"A River in Egypt"
A while back I remarked that “I’m not sure there’s very much the US government can or should do, in practice, to push Egypt into becoming a democracy.” In response to that, Jonathan Kulick noted the existence of a CRS report, “Democracy Promotion: Cornerstone of US Policy?”, on the subject. My read of the report, which, as is frequently the case with CRS reports, is a very useful summary is that we should be skeptical. As the report makes clear, the US does have a good deal of success with democracy promotion programs. But the bulk of the success is concentrated in efforts to assist countries that genuinely want to make a democratic transition. There’s also some record of success in programs designed to bolster post-conflict situations. What there isn’t is much of a track record of success for initiatives designed to coerce an autocratic regime into becoming democratic.
Shadi Hamid also offered an impassioned defense of the view that there’s stuff we can do:
Egypt is one of our closest allies in the region. They depend on us for economic and military support. This means we have leverage, and we shouldn’t be afraid to use that leverage to push for change. For starters, this can mean making the billions we give to Egypt conditional on political reform (for more on this, see here). For more forward-thinking policymakers, we can also explore ways to show the Egyptian regime we’re serious (this could include starting a dialogue with the strongest opposition group in the country – the Muslim Brotherhood. For more on that, see here). Now there is a legitimate debate about how much we can do ultimately do to change Egypt. But the basic point remains – we can at least do something.
On the aid, here’s the thing. Presumably Mubarak’s government would rather have our aid money than not have our aid money. But Mubarak’s government would really prefer to hold on to power than to lose power. Thus aid-related threats aren’t going to persuade them to adopt meaningful political reforms unless our bureaucrats manage to succeed in tricking Mubarak’s into implementing reforms whose implications are more meaningful than the Egyptians realize. But given that the government of Egypt is stacked from top to bottom with people who spend just about all day every day thinking about how to maintain their regime and who are really good at achieving this goal, I think it’s much more likely that we’d be tricked. Then next thing you know you’ve got the President of the United States and the Secretary of State proudly laying on hands and pronouncing a great victory for democracy, the reform remains ephermal, and ordinary Egyptians grow ever-more-skeptical of US activities.
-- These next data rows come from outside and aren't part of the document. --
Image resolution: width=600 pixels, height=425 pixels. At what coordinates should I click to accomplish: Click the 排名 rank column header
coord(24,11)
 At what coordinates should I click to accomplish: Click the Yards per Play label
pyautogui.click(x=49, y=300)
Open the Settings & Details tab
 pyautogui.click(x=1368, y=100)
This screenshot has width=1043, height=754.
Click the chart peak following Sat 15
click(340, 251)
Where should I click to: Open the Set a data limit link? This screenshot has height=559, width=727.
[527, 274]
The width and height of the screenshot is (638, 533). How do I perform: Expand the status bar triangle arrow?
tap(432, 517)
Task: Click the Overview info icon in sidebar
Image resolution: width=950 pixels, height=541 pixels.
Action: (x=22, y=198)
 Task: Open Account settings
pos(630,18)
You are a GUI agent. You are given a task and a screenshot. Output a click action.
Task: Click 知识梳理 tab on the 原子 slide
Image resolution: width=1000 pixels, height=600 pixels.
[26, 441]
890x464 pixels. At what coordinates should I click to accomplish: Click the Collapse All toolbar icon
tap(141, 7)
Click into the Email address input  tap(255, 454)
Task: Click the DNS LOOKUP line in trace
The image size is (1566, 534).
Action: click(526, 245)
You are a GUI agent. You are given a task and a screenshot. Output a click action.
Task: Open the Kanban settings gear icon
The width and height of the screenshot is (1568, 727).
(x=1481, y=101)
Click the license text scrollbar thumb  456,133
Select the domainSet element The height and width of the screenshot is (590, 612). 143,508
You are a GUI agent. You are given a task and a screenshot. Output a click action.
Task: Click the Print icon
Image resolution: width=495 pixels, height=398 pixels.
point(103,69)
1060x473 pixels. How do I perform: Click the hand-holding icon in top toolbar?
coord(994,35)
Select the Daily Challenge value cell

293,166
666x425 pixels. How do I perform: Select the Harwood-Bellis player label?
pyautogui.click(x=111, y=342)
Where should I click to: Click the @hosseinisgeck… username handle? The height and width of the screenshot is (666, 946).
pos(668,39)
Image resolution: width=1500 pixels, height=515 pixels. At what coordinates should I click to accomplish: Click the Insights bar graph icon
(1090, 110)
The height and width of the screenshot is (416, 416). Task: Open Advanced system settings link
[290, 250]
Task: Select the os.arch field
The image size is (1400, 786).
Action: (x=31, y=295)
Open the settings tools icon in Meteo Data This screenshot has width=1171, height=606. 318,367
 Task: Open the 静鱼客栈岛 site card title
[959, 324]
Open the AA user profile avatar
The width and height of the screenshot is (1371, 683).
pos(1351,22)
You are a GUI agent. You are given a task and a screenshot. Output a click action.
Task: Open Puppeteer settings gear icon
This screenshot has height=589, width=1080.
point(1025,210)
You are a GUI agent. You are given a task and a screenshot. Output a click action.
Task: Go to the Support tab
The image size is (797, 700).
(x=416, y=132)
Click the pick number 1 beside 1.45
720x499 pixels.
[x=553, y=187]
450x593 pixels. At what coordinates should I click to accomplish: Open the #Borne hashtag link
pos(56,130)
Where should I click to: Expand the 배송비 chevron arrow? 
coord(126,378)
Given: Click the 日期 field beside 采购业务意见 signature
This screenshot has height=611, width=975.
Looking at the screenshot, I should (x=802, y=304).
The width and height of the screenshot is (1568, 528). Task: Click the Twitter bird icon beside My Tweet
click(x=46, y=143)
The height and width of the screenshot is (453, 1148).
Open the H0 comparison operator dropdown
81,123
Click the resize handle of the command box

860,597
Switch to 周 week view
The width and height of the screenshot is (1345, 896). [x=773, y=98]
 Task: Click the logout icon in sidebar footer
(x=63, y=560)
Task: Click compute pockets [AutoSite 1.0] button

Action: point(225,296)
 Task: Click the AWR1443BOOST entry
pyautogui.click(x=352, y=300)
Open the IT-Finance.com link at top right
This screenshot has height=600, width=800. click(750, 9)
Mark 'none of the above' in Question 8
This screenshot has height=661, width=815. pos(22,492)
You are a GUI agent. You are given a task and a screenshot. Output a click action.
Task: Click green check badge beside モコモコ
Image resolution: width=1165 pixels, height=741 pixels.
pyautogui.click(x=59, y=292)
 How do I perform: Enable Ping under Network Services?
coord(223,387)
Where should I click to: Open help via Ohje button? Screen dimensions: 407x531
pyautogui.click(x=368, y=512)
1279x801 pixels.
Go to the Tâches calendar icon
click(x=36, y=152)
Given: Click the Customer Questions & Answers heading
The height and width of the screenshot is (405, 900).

And this, to me, is the main thing to keep in mind for anyone’s pet schemes for US-driven political change in Egypt, Pakistan, wherever. The United States is a much more powerful country than are those other countries. But that power is a very blunt instrument. We should try to employ it in pursuit of goals for which bluntness is not a problem. Micro-managing political outcomes and manipulating politicians is a delicate task. And savvy third-world leaders from Hosni Mubarak to Benazir Bhutto to the Gulf Sheikhs making multi-million dollar contributions to the Clinton and Bush presidential libraries are much better-positioned to manipulate our guys than we are to manipulate theirs. Rather than try to leverage our relationship into political change in those countries, my suggestion would be to simply say that insofar as these are repressive governments there’s a certain degree of closeness we’re going to put some distance between our country and theirs. In the specific case of Egypt, however, this is complicated by the fact that our aid relationship with Cairo is tied to our relationship with Israel. So you’ve got a thorny problem intimately connected to another thorny problem and I’d say I’m pessimistic that much will get done.
That said, yes, we should be engaging with Egyptian opposition groups including the Muslim Brotherhood and making it clear that we’re prepared to have a relationship with whatever kind of government might emerge, but that we’d envision a closer relationship with a democratic government.